Monday 19 April 2021

Hierarchical work structure of Project planning

The concept of planning and project planning

Planning is the process of creating and adopting qualitative and quantitative targets, as well as identifying ways to achieve them most effectively. These installations are most often developed as a tree of goals and characterize the future, as well as as possible expressed by a numerical set of indicators that are key to a certain level of management.

There are a number of reasons for the need for plans. The most significant of these are:

  • coordinating the role of the plan,
  • uncertainty of the future,
  • optimizing economic results.

If the future of the project were indeed absolutely predetermined, there would be no need for continuous plans, improved structuring and compiling methods. It follows that the main purpose of each plan is not to determine the exact benchmarks and figures, as this cannot be done in principle, but to establish in each of the most important areas of a certain "segment" within which one or the other indicator can vary.

The point of the coordinating role of the plan is that well-structured target installations discipline both current and forward-looking activities, allowing the organization to operate without significant disruptions, brings it into a certain system.
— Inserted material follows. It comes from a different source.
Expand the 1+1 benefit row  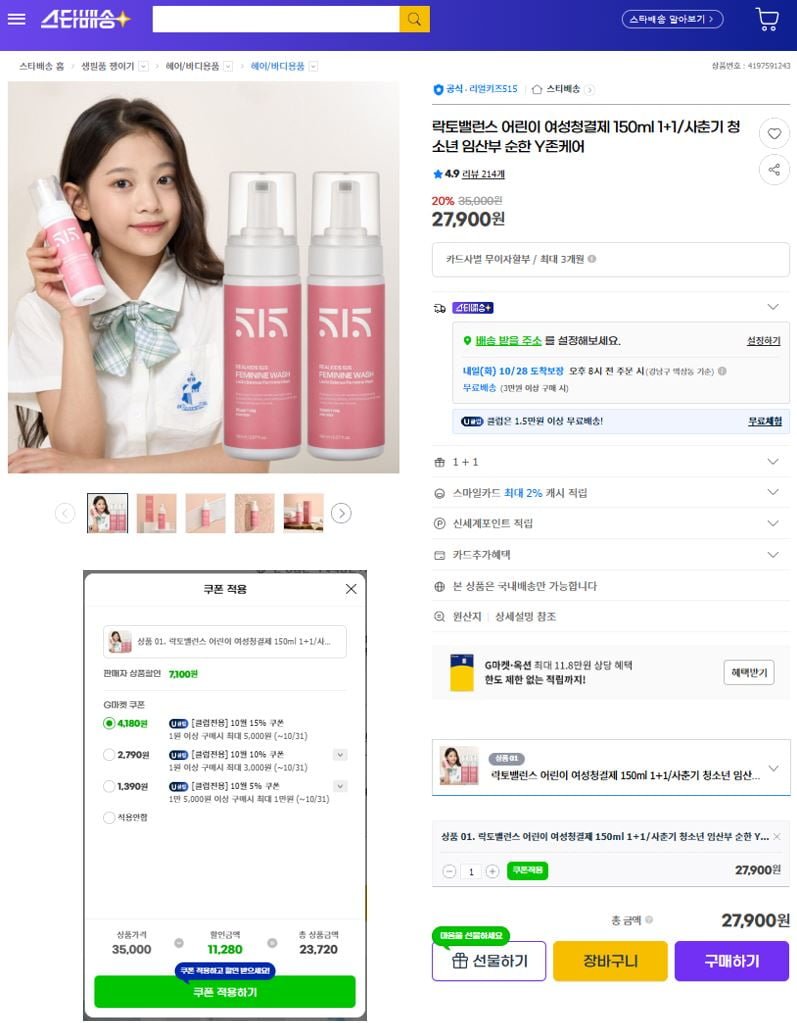click(610, 462)
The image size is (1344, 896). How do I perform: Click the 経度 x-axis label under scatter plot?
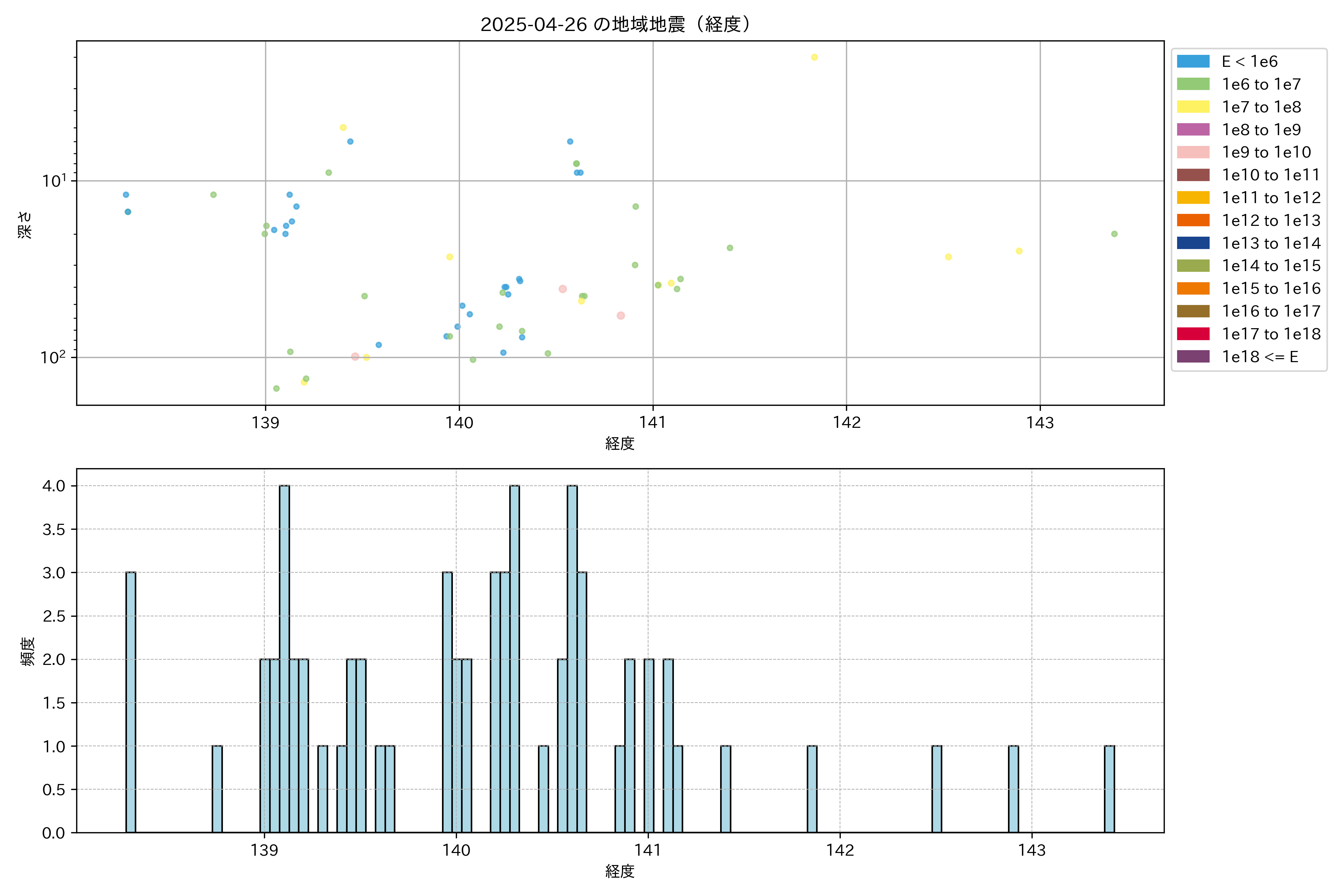tap(619, 444)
The last reason for the need to make plans is that any disagreement within the organization entails financial costs (direct or indirect) to overcome it. If the work is carried out as planned, the probability of such a disagreement is much lower; however, the negative financial costs are less significant.

Planning provides an opportunity to ensure a high probability and a high level of achievement of goals, based on the systematic preparation of solutions. Thus, it is a prerequisite for the effective implementation of the project.

The main tool for integrating project participants is the project plan. Making and agreeing a project plan by all participants provides a better understanding of responsibility and their objectives.

The project plan provides a detailed analysis of how to balance the project's costs, quality, schedule and implementation dates.

Project planning tasks

During the project planning phase, a number of challenges are being addressed:

  • Approval of the project plan
  • Agreeing a plan by key project participants
  • Creating and refining project management procedures
  • Clarifying and detailing the goals and objectives of the project
  • Clarifying the scope of work and the composition of the project;
  • Clarifying how to interact in the project team, as well as between the external environment and the project team;
  • Assessing and developing a risk response plan
  • Clarifying the need for resources, a project resource plan (or individual project stages);
  • develop a project budget and a real schedule (or individual stages).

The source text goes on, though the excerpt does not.